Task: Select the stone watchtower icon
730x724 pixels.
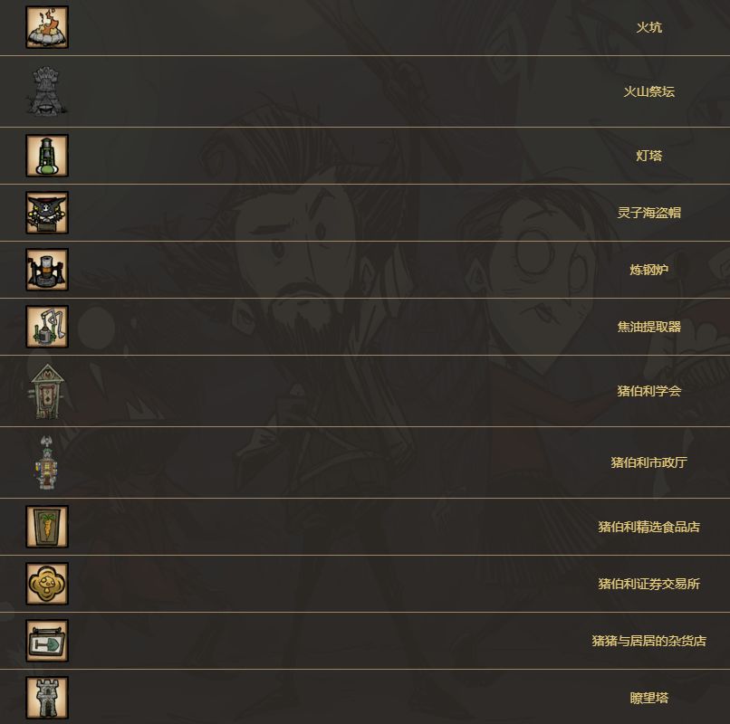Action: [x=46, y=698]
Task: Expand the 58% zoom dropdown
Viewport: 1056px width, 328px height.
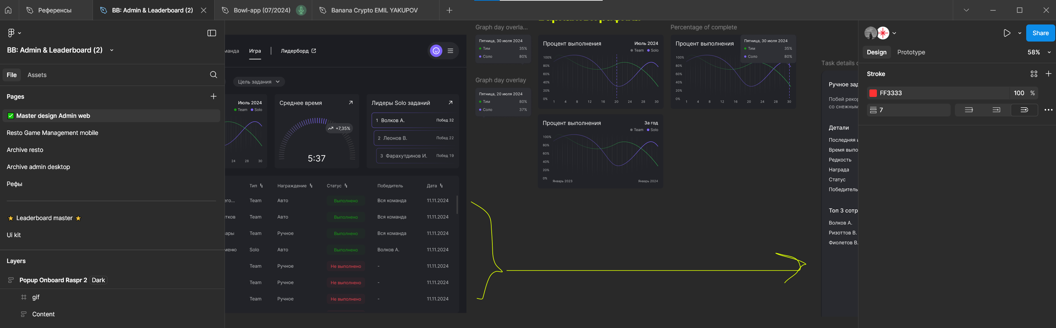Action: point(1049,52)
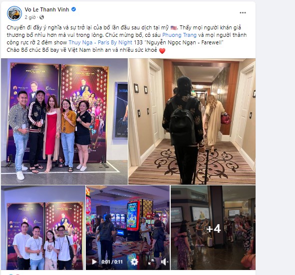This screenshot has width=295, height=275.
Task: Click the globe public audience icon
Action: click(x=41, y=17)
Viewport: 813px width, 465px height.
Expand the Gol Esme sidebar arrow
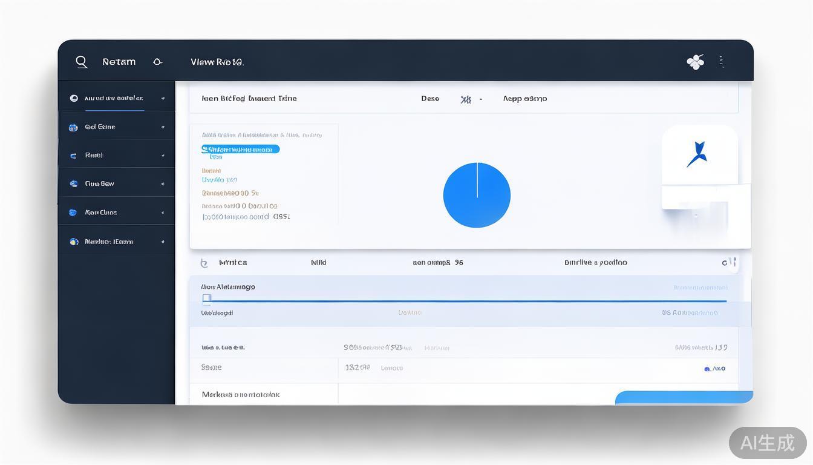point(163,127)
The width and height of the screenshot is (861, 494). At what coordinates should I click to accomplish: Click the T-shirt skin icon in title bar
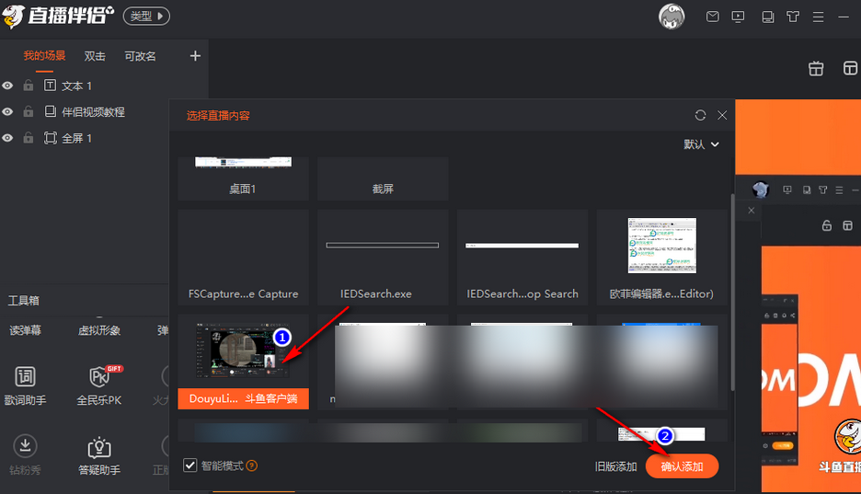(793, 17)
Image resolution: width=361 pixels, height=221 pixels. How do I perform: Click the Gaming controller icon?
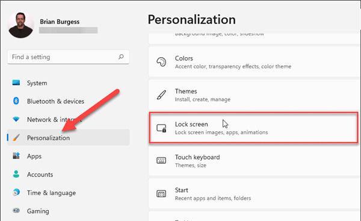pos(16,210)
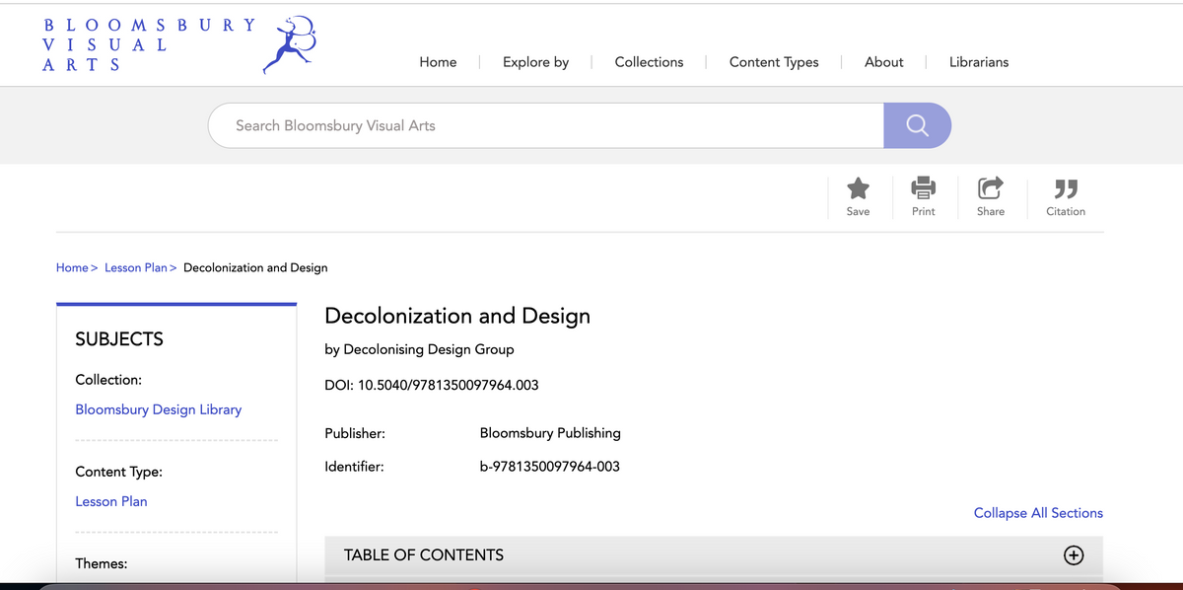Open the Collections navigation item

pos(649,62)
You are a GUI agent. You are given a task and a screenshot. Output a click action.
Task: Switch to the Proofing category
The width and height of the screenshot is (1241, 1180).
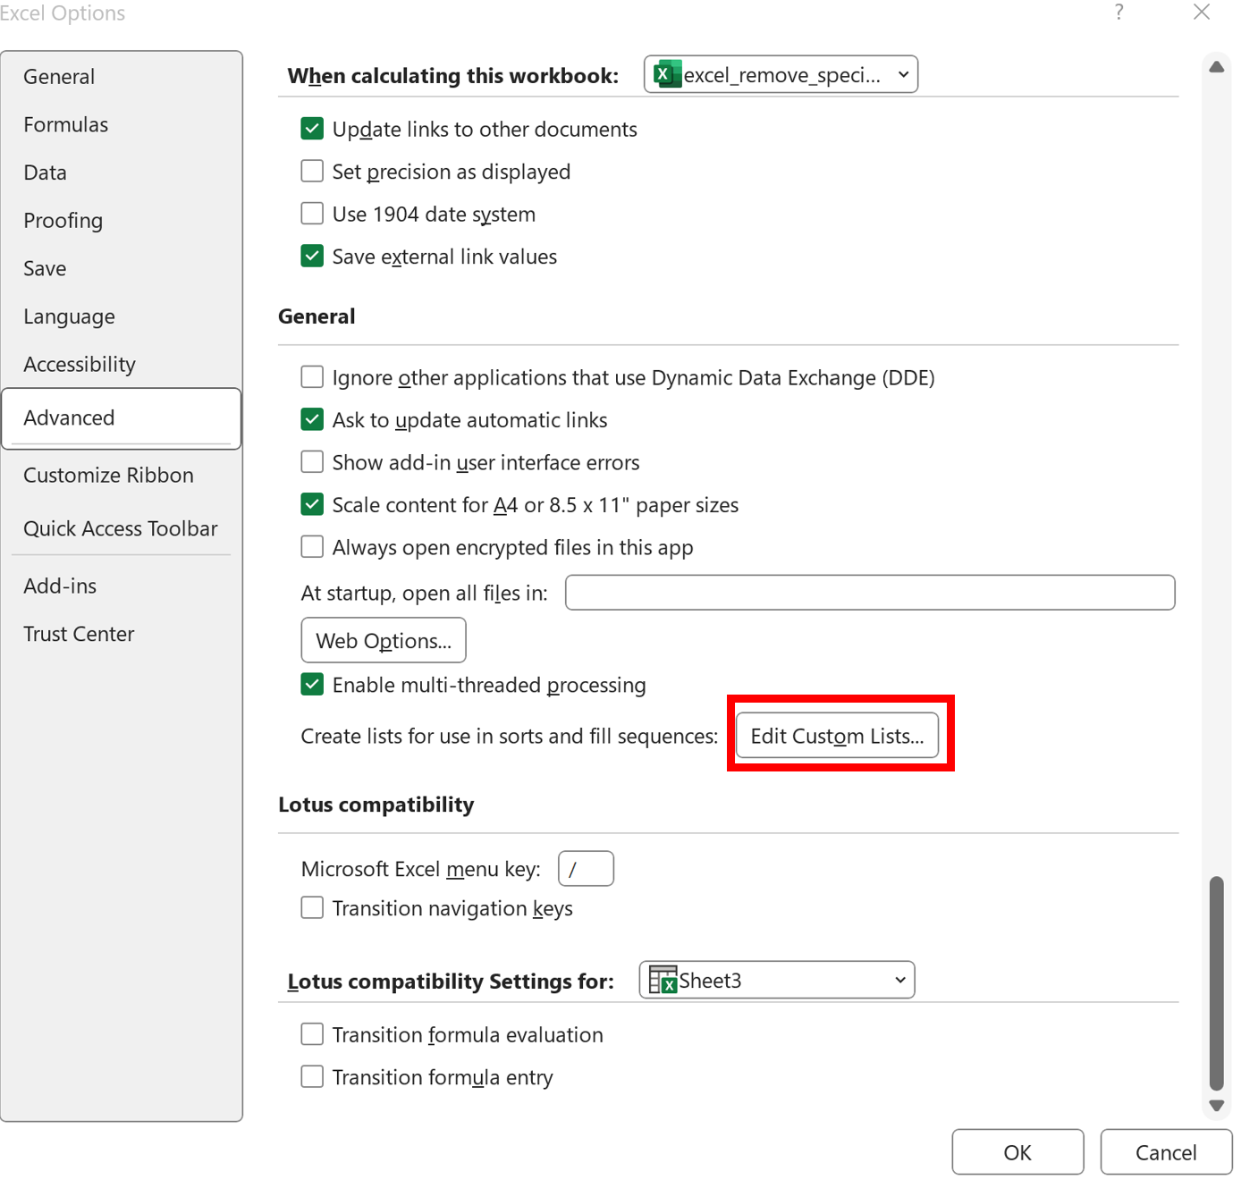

━━━━━━━━━━━━━━━━━━━━

When copying from the data above, begin at the line containing "Viewport: 1056px width, 328px height." and end at the line containing "You are a GUI"; return those lines exactly and leave all pictures behind.

▸ **OUTPUT FOR THIS TASK**
Viewport: 1056px width, 328px height.
Action: point(1049,52)
This screenshot has width=295, height=275.
Task: Click the globe public audience icon
Action: click(x=41, y=17)
Viewport: 813px width, 465px height.
Expand the Gol Esme sidebar arrow
point(163,127)
The width and height of the screenshot is (861, 494). At what coordinates should I click to accomplish: Click the T-shirt skin icon in title bar
(793, 17)
Image resolution: width=361 pixels, height=221 pixels. How do I perform: Click the Gaming controller icon?
pos(16,210)
Open the Collections navigation item

pos(649,62)
You are a GUI agent. You are given a task and a screenshot. Output a click action.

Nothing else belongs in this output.